Chlorophyll and other pigments in green plants absorb blue and red light to power photosynthesis, and reflect away green light. The combination of colors used by plants is referred to as photosynthetically active radiation (PAR). We don't really know why the only pigments plants have don't use much green light, but it might be related to the presence in Earth's early oceans of microbes that used green light as an energy source and had it monopolized. The earliest green plants might have been better able to compete with ancient purple Archaea by exploiting the unused blue and red wavelengths. Some surviving Archaea still use green light today, but the photosynthetic pathways supported by the pigments in green plants are much more efficient.
We do have a good understanding of which wavelengths of light are used by plant pigments today. A standard high school or college lab exercise is to extract the pigments from plant leaves and separate them using chromatography or describe them using spectroscopy. The extraction is typically done with nasty solvents, and one lab manual calls for a mixture of petroleum ether, cyclohexane, ethyl acetate, acetone, and methanol. I'm sure there is a reason to use those solvents, but this afternoon I put a handful of spinach leaves in the blender with some cold water and made a lovely green slurry. I filtered it through a gold tea strainer, diluted it, and put a jar of the emerald liquid in front of Ebert's entrance slit. I also captured a spectrum of an identical jar of water.
I uploaded both images to Spectral Workbench and then downloaded the raw data and put it in Excel. I used the same data procedure that I used on the maple syrup results: for each wavelength value I used the intensity value for whichever color channel was highest, then I smoothed the series with a 10 value running mean. To represent how much light of each wavelength the green spinach liquid was absorbing, I subtracted the spinach transmission intensity values from the clear water transmission values.
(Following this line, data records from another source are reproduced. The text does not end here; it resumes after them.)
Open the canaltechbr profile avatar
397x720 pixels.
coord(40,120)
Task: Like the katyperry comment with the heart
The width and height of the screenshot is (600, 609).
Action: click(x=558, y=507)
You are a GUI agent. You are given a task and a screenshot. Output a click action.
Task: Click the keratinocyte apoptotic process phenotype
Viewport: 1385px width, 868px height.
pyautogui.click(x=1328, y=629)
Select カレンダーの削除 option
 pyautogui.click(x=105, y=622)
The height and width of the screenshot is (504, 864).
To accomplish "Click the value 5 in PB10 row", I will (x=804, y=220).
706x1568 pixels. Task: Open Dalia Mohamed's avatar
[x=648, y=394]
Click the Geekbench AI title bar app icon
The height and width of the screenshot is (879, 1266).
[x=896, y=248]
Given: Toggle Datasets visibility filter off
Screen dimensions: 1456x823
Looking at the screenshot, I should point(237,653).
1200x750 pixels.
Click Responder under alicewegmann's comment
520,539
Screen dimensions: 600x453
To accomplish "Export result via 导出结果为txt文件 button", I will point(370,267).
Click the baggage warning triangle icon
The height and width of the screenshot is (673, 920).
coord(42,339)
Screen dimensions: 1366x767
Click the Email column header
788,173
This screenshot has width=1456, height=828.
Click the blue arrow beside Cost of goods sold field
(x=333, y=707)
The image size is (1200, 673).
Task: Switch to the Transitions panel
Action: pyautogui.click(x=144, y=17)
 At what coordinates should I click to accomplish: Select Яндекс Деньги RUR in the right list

The result looks a little bit like the standard absorption curve for plant pigments. It certainly depicts less absorption by green light, and more by both blue and red. I am not sure why the absorption at the red end of the spectrum is not as great as in the standard curve. Maybe there was not as much chlorophyll a as chlorophyll b. Or maybe the white balance of the digital image is to blame. Or maybe the artifacts associated with combining the three color channels are responsible. Or maybe I need more toxic solvents to extract the pigments.